* Raw data *

════════════════════

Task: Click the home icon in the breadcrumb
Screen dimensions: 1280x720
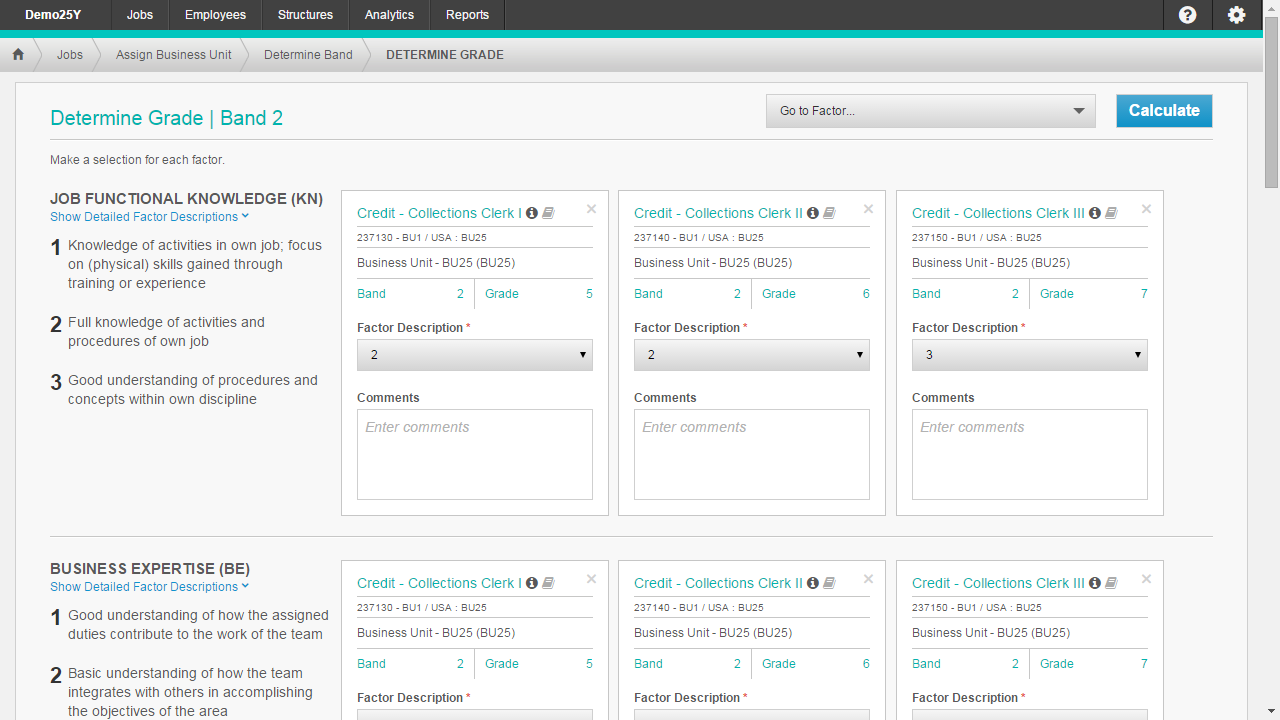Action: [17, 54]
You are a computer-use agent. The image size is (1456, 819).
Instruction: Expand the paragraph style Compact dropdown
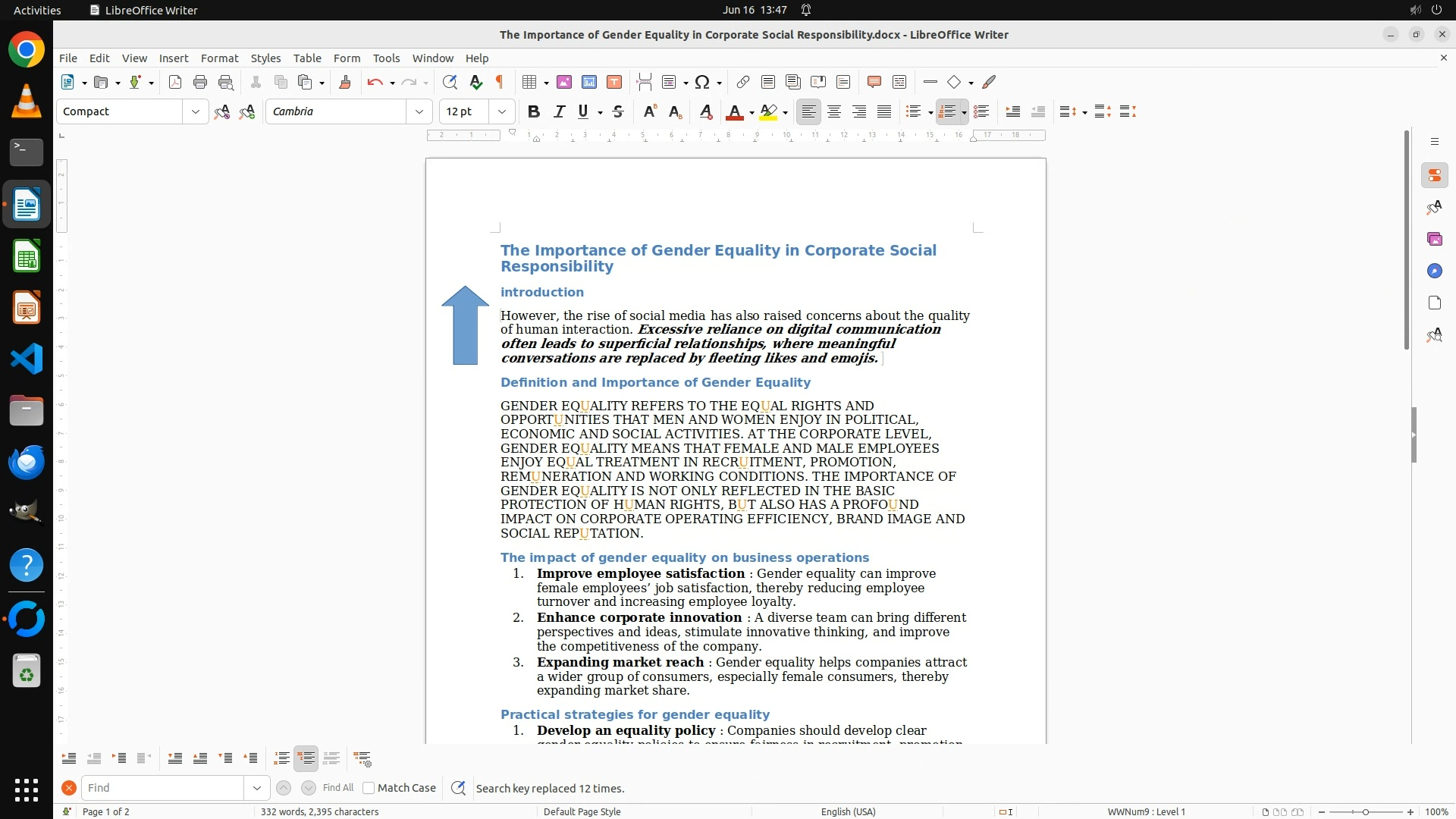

════════════════════

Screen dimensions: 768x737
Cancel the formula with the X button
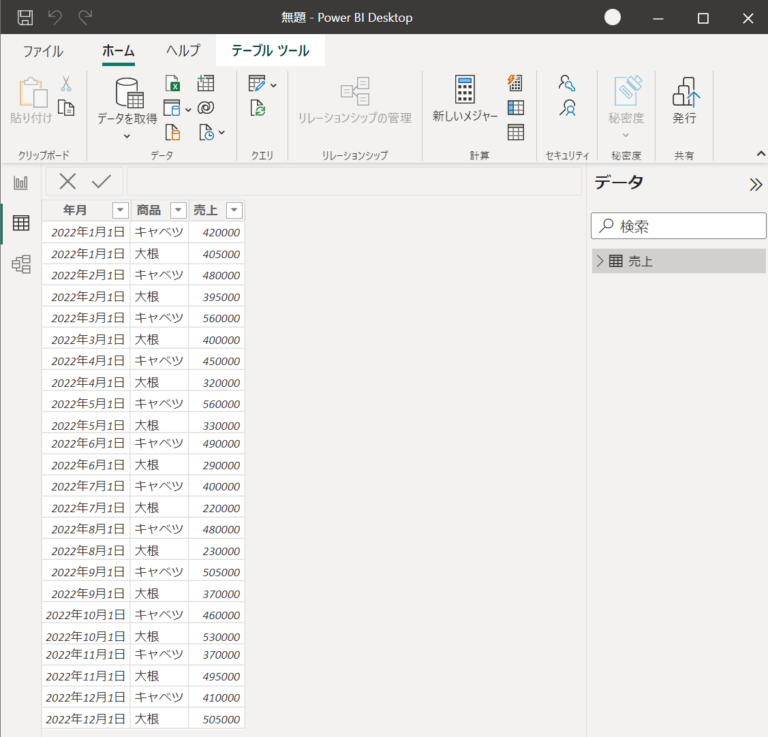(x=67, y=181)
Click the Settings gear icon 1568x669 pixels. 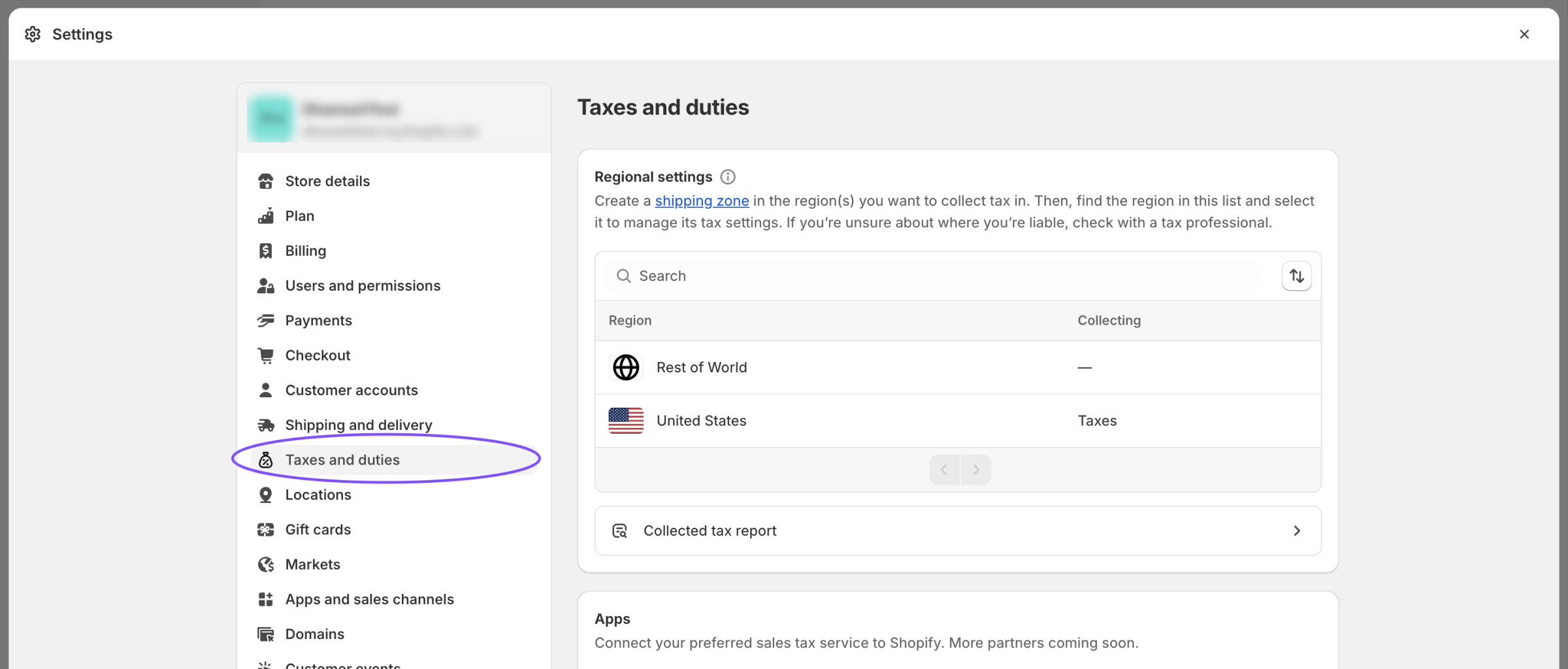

════════════════════

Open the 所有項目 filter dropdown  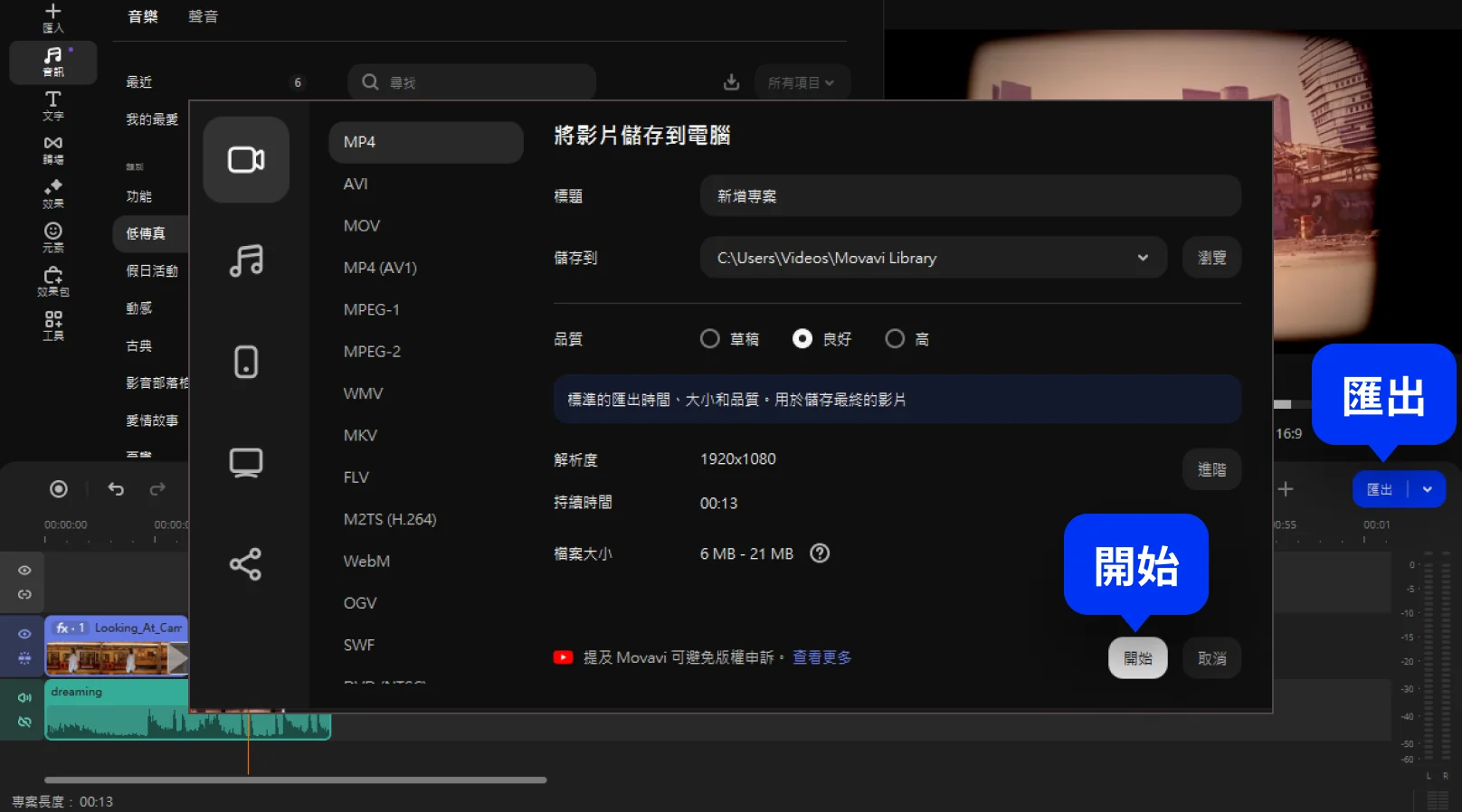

════════════════════

* Given exercise *
Can you reproduce only the material from the line containing "Task: Click the home icon in the breadcrumb" through the line containing "Instruction: Expand the", both ends and the requests included, with every coordinate in the answers multiplied by 0.6 and rounded to a whole number, halves rounding up? Leave out the pictures.

* Task solution *
Task: Click the home icon in the breadcrumb
Screen dimensions: 1280x720
Action: [10, 32]
You are a computer-use agent. The image size is (1456, 819).
Instruction: Expand the paragraph style Compact dropdown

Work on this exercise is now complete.